» TASK BRIEF
Gather all lines in the entries that include the word "agent".

» DATA

_ _ _ _

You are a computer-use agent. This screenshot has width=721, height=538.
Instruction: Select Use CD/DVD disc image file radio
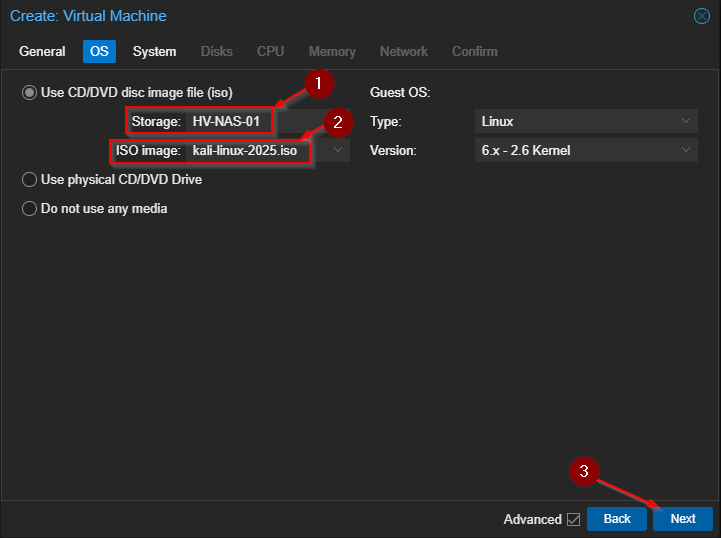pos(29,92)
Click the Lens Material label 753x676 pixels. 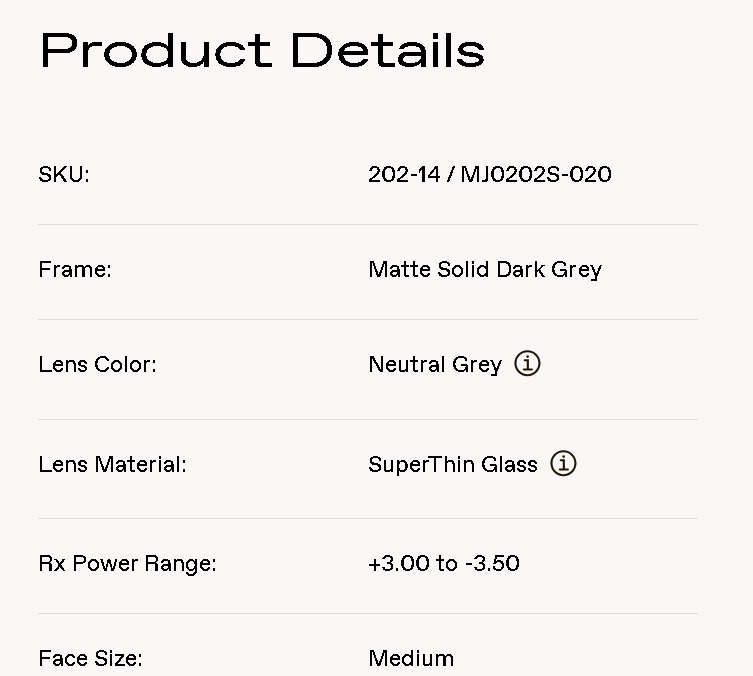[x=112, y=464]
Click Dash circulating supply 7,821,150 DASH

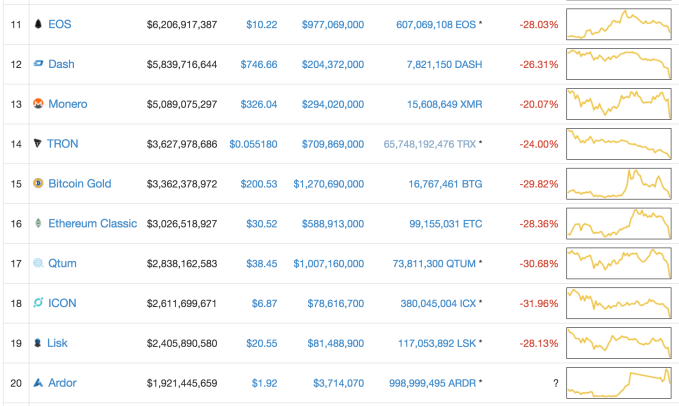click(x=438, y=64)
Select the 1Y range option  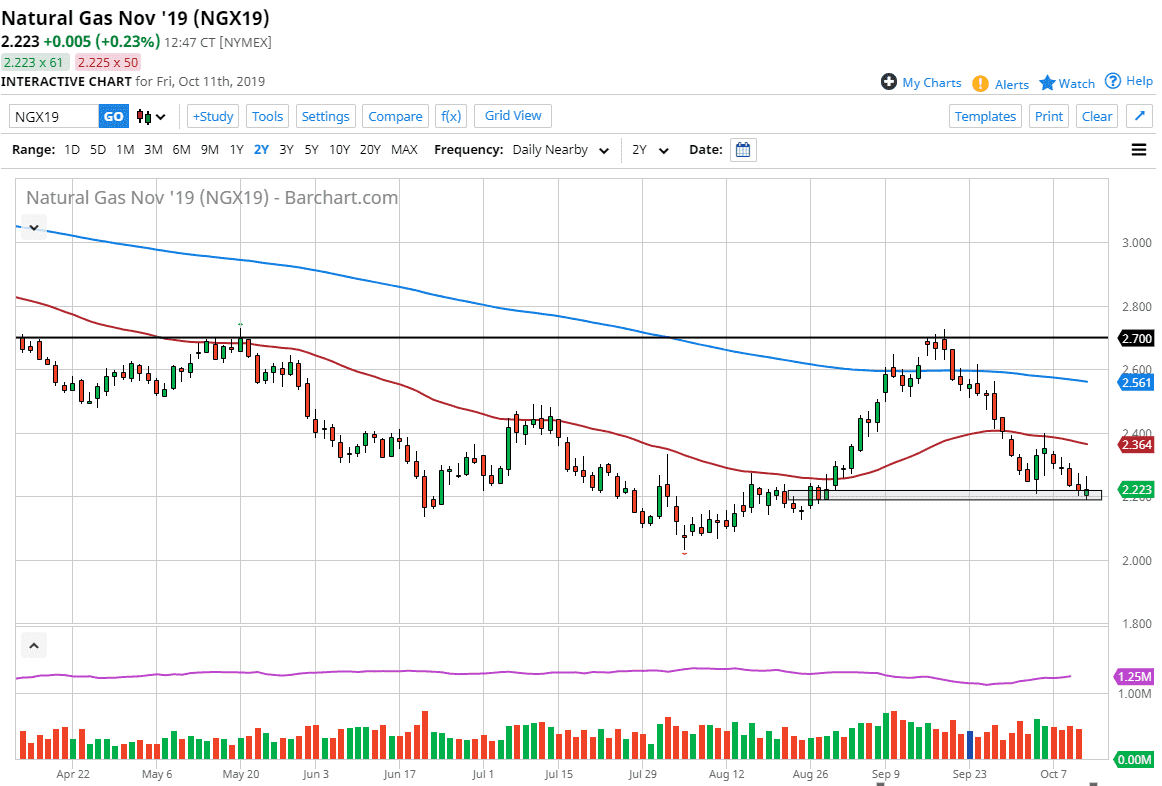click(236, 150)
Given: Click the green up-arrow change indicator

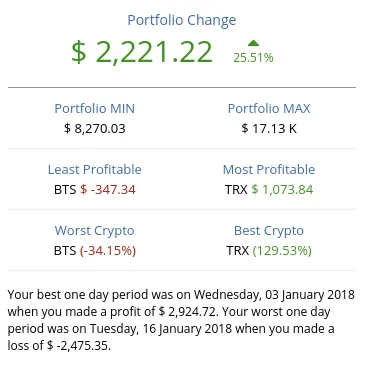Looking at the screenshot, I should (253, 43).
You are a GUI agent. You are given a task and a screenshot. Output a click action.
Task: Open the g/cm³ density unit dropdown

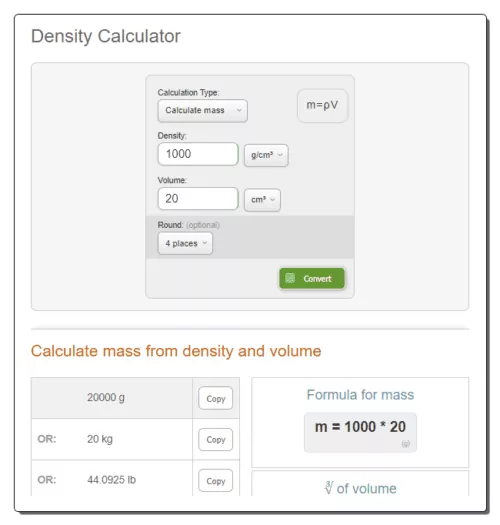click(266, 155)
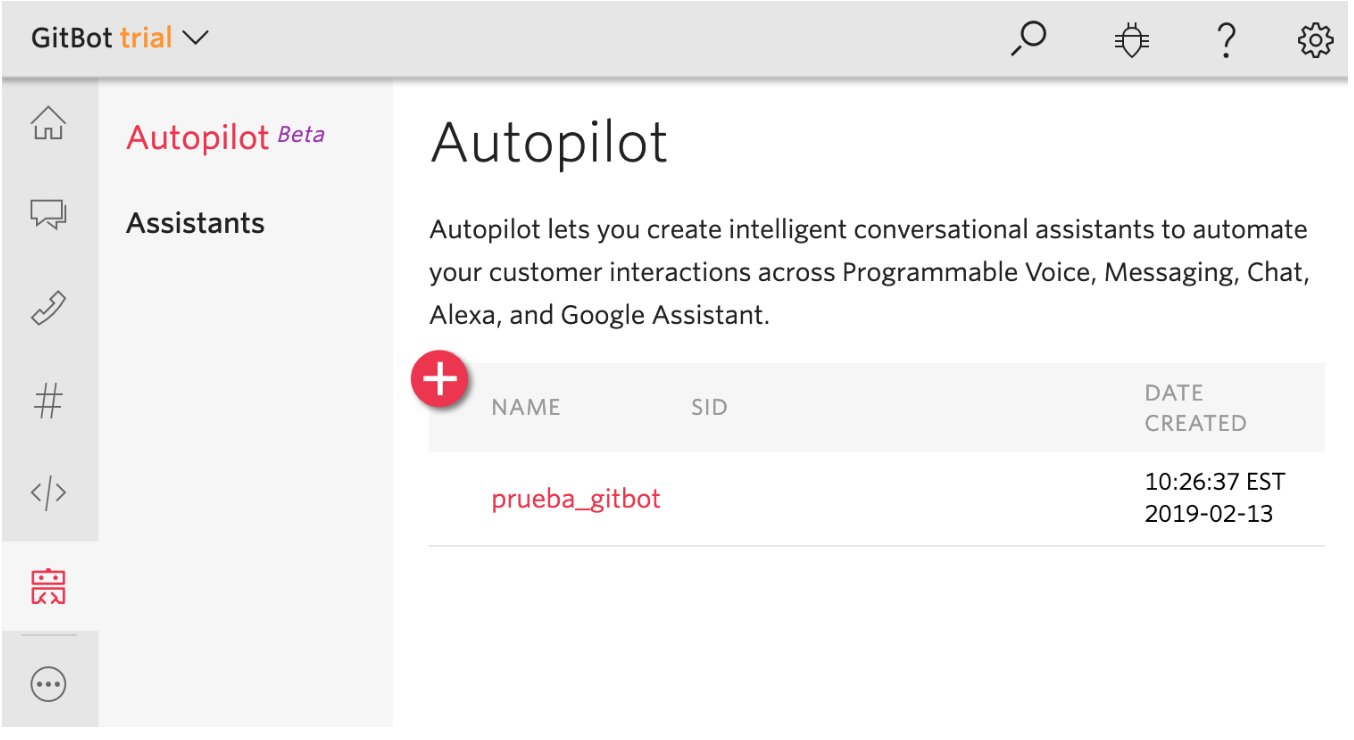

_ _ _ _

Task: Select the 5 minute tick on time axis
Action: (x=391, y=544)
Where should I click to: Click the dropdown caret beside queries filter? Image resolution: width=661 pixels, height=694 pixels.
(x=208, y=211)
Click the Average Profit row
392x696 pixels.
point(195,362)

_ _ _ _

» SOLUTION BELOW
You are a computer-use agent. This screenshot has width=721, height=538.
You are a GUI agent. You are given a task and a screenshot. Output a click action.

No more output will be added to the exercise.